Patient gradually gained weight and 3.5 weeks after she started seeing the nutritionist, she started her periods naturally. She was 47.4 kg when she stared her periods and had a normal BMI. Patient continues to get her periods regularly. After menarche, she started to have acne and menstrual cramps. She also became sexually active so then wanted to be placed on oral contraceptives. A little over a month after she got her first period, she had returned to clinic due to right groin and buttock pain. AP x-ray of pelvis showed right ischial tuberosity stress fracture.
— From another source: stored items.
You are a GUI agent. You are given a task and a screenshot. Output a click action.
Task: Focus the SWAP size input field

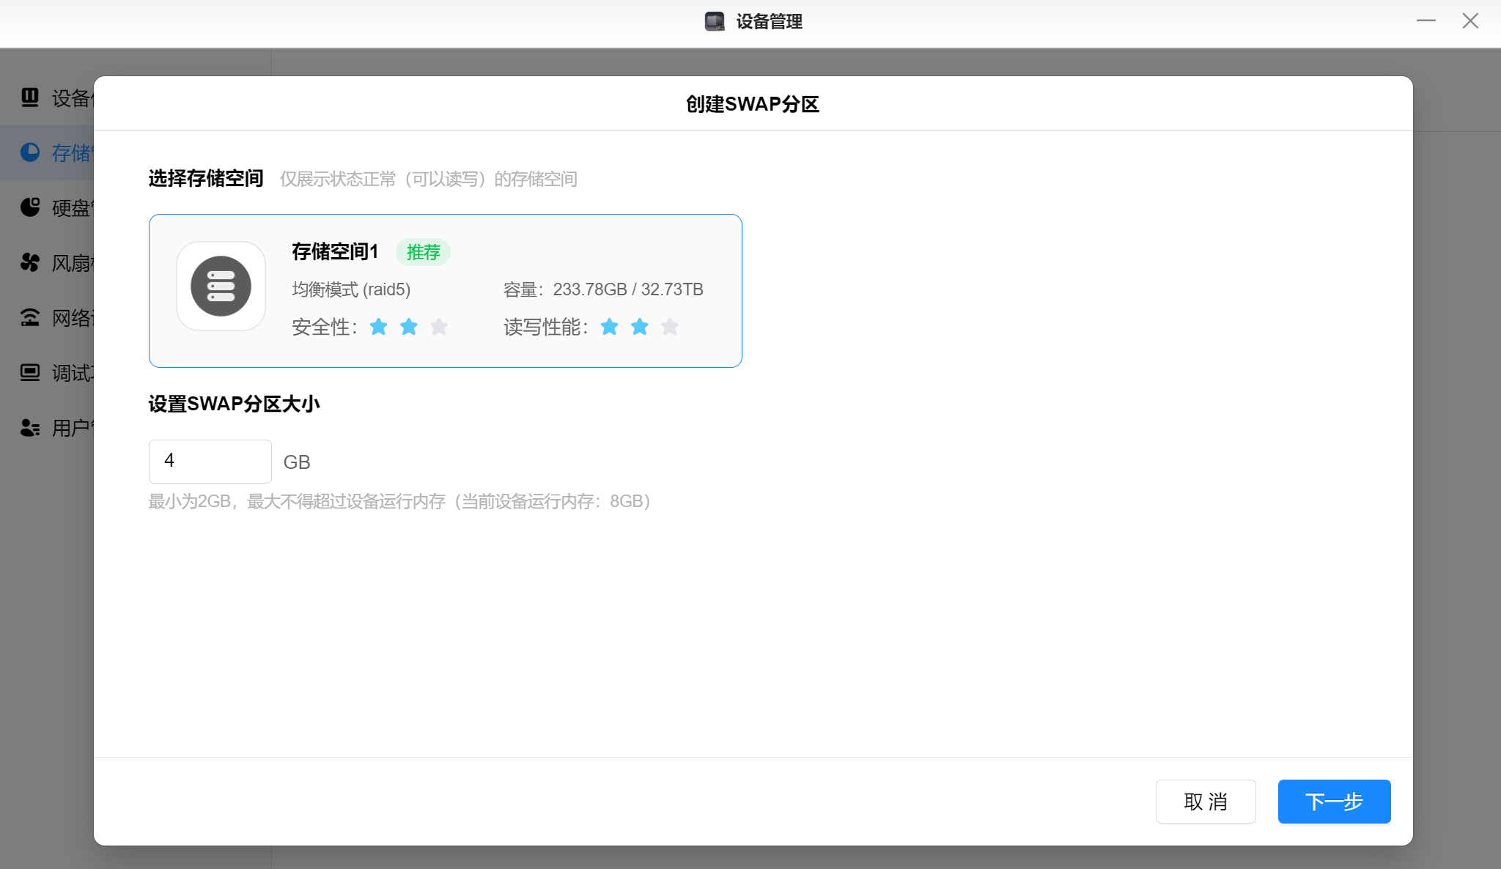pos(210,461)
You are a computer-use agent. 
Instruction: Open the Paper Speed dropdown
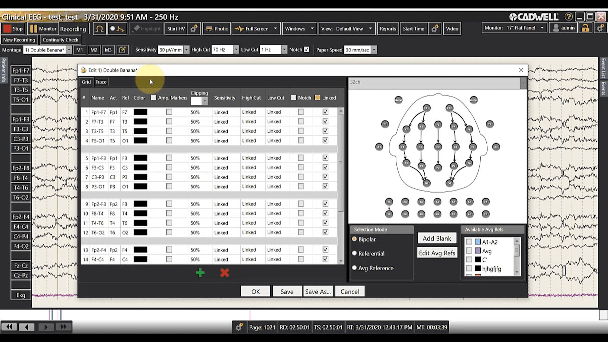point(374,50)
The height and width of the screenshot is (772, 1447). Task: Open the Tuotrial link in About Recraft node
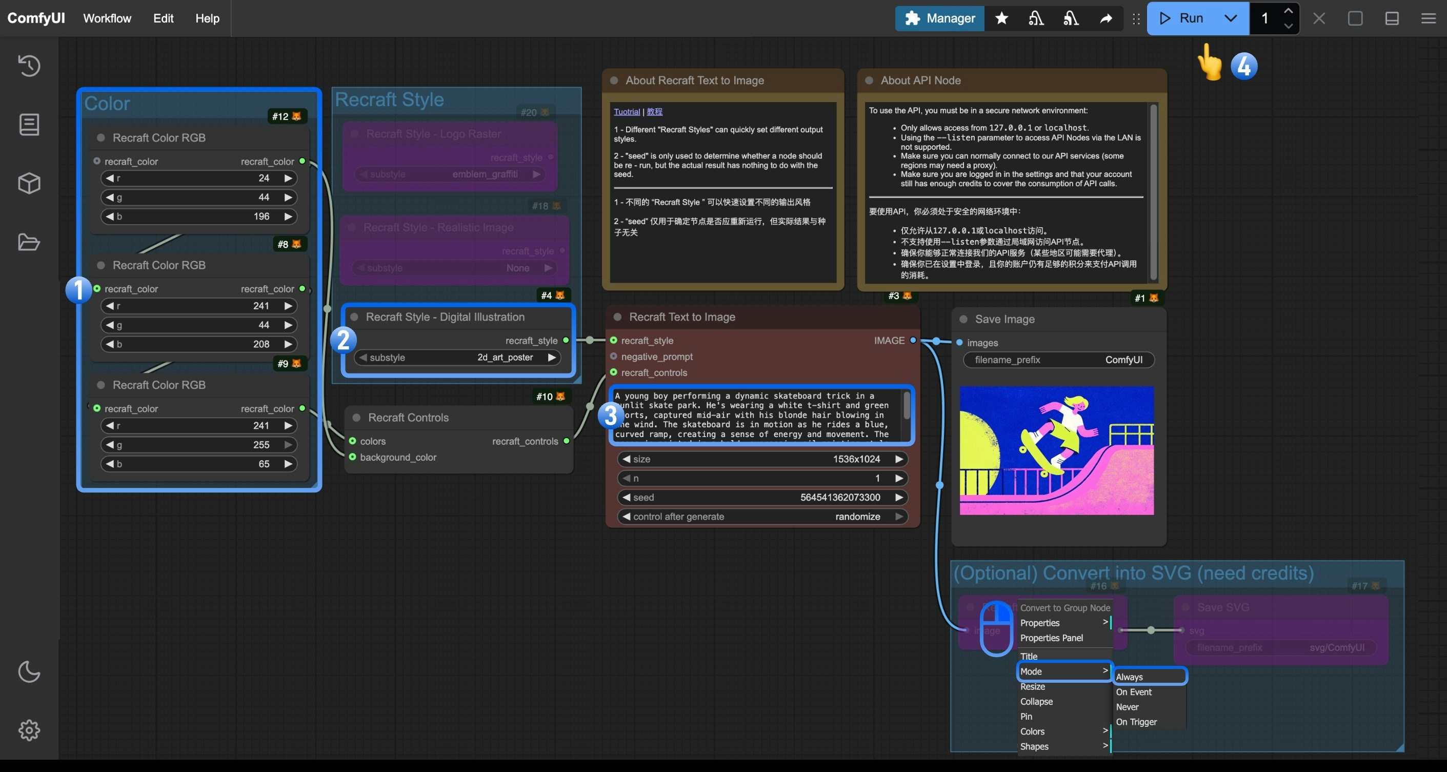pos(626,111)
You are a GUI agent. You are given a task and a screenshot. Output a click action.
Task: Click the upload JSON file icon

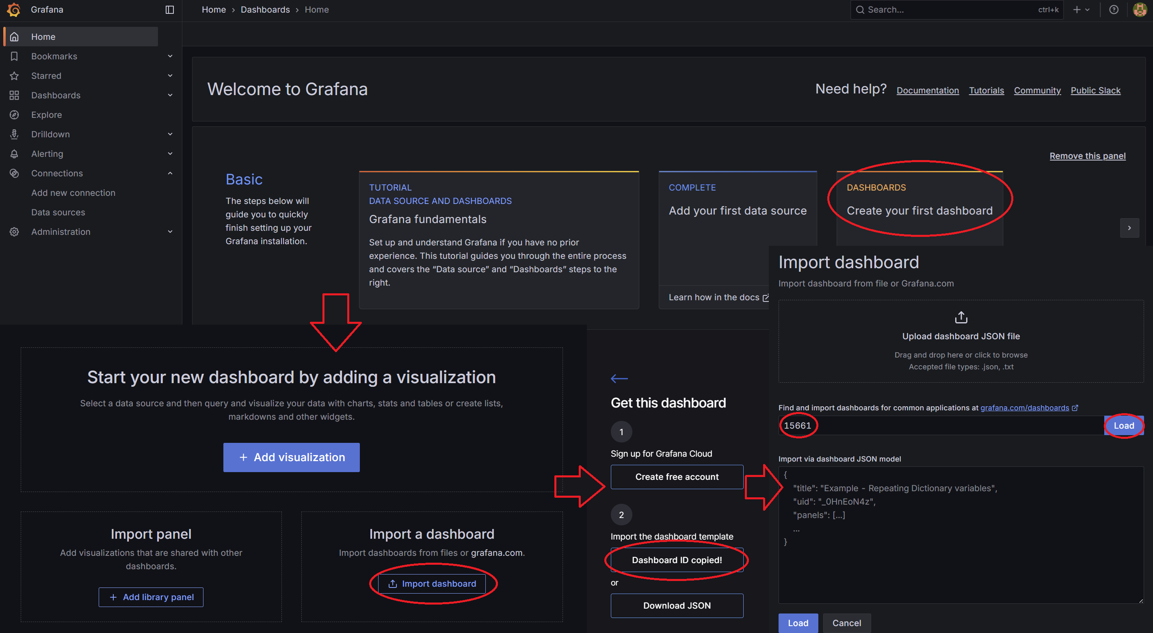coord(961,317)
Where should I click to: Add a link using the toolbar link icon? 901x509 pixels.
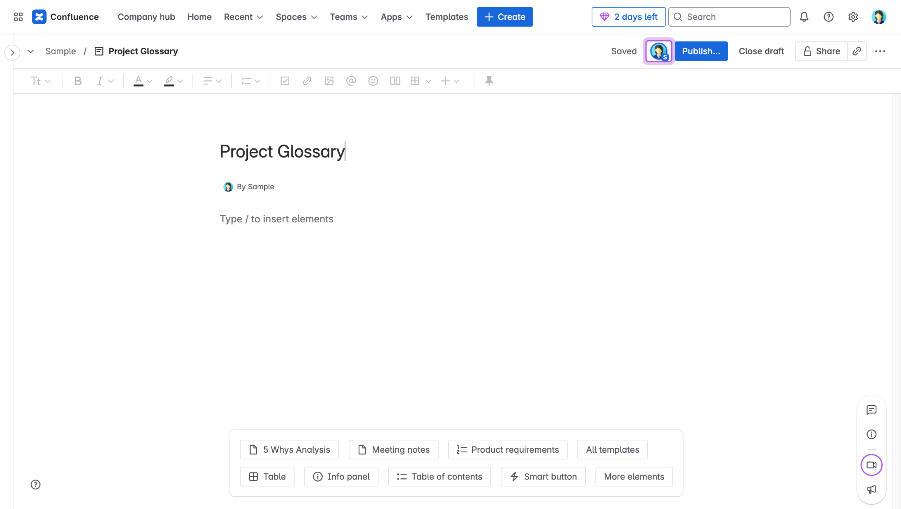point(307,81)
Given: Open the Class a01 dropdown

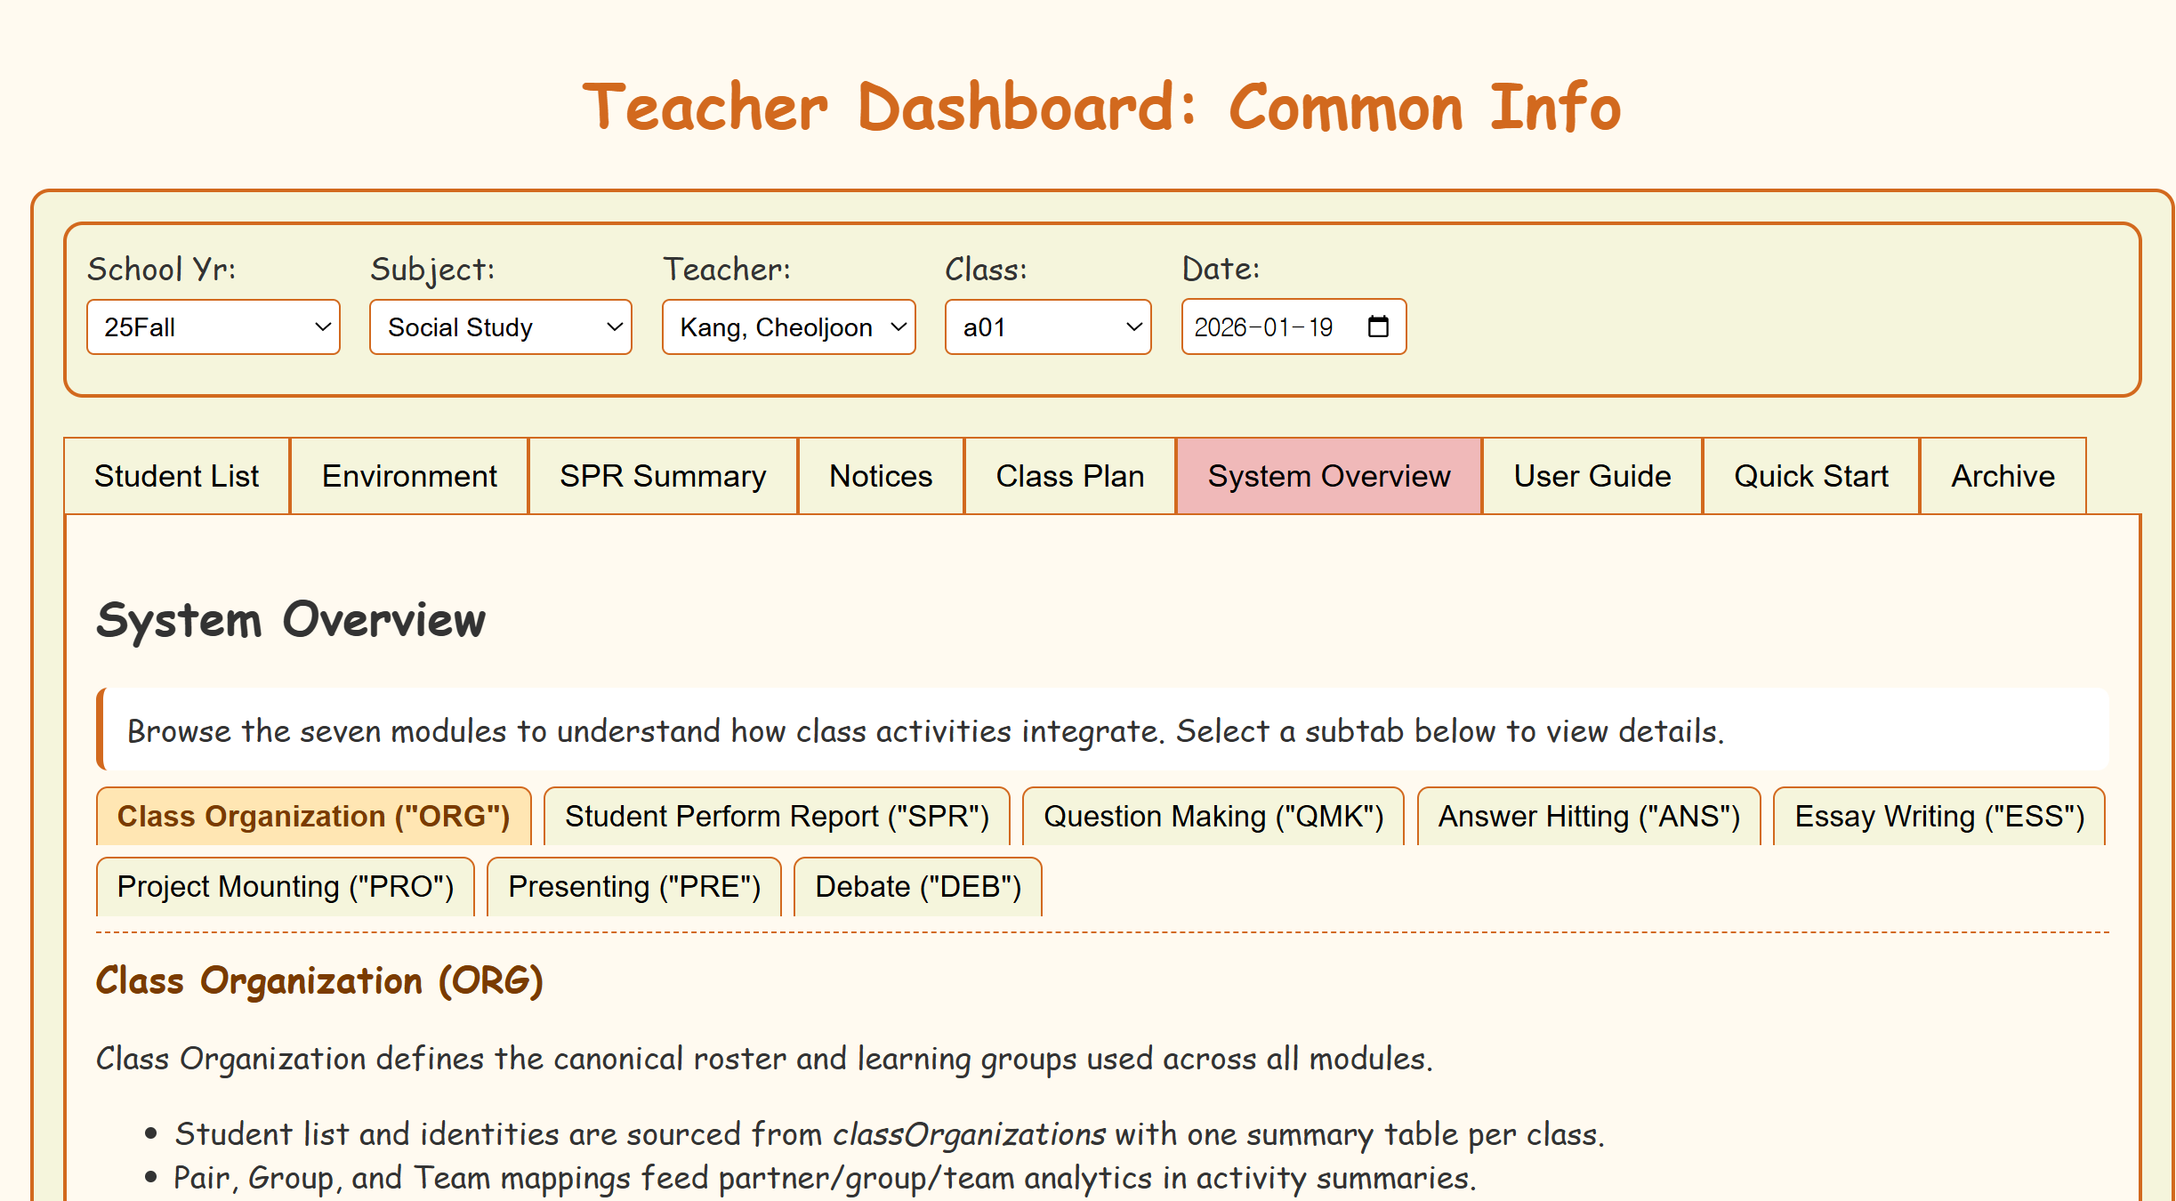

There was an incidental note of skeletal immaturity (with note of persistent apophyses along bilateral iliac crests and ischial tuberosities) Case Photo #2. She was diagnosed with a stress fracture and was non-weightbearing for 6 weeks, at which time she became pain-free and allowed to start progressing to dry land running.
This patient met criteria for the female athlete triad, with low energy availability, low bone mineral density, and menstrual dysfunction; however, she had menarche within 3 weeks of eating more and decreasing mileage. Despite suffering a stress fracture, she started her periods on her own by increasing her energy availability, which is the main goal of the female athlete triad. A consensus statement, which was published after this case, recommended a return to play guideline that would have disqualified the patient when she first presented.
We cannot know how this athlete was counseled previously, but it appears an extensive workup was done, twice, without followup intervention. Perhaps diatary advice was given and she was not ready to hear that until now. The amenorrhea in this case was apparently easily reversed, but unfortunately she had already seen bone density consequences of her low energy availability.
1. De Souza MJ, et al. 2014 Female Athlete Triad Coalition Consensus Statement on Treatment and Return to Play of the Female Athlete Triad. Br J Sports Med. 2014; 48: 289.
2. Hobart, J, and Smucker, D. The Female Athlete Triad. American Family Physician. Vol 61 (11): 3357-3364. June 1, 2000
3. Nattiv A, Loucks AB, Manore MM, Sanborn CF, Sundgot-Borgen, J, Warren MP. American College of Sports Medicine position stand: the female athlete triad. Med Sci Sports Exerc. 2007; 38 (10): 1867 – 1882.
4. Warren, Michelle. Amenorrhea and infertility associated with exercise. Up to Date. July 2013.